[[ DATASET RECORDS open ]]
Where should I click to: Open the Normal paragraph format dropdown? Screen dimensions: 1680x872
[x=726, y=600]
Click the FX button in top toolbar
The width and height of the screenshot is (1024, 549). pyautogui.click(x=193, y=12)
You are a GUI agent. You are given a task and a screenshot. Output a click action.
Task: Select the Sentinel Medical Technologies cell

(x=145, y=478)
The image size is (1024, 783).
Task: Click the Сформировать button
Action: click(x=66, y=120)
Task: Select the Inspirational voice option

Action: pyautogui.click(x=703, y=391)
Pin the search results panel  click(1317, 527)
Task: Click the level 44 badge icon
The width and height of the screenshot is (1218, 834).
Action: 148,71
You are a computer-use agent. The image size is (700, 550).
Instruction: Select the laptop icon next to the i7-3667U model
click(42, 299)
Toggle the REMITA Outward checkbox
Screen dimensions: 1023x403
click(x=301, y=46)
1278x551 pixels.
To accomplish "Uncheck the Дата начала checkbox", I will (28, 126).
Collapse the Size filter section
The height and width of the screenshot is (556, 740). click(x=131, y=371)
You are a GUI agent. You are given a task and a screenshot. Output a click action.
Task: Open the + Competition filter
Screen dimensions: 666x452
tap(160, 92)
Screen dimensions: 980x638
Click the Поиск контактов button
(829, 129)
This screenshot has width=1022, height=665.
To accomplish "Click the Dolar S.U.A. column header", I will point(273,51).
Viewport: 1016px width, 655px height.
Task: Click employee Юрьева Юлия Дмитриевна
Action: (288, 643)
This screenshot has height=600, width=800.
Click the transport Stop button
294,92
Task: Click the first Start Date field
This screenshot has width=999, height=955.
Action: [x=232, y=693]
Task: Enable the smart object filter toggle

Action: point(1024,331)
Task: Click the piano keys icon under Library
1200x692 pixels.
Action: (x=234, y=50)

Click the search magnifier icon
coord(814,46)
[[ DATASET RECORDS closed ]]
PROBLEM TO SOLVE = The first line of the records begins the span, and the line containing "You are a computer-use" ends it. Reproduce that span exactly, both ends included.

OUTPUT OF THE TASK =
Where should I click to: Open the Normal paragraph format dropdown? Screen dimensions: 1680x872
[x=726, y=600]
Click the FX button in top toolbar
The width and height of the screenshot is (1024, 549). pyautogui.click(x=193, y=12)
You are a GUI agent. You are given a task and a screenshot. Output a click action.
Task: Select the Sentinel Medical Technologies cell

(x=145, y=478)
The image size is (1024, 783).
Task: Click the Сформировать button
Action: click(x=66, y=120)
Task: Select the Inspirational voice option

Action: pyautogui.click(x=703, y=391)
Pin the search results panel  click(1317, 527)
Task: Click the level 44 badge icon
The width and height of the screenshot is (1218, 834).
Action: 148,71
You are a computer-use agent. The image size is (700, 550).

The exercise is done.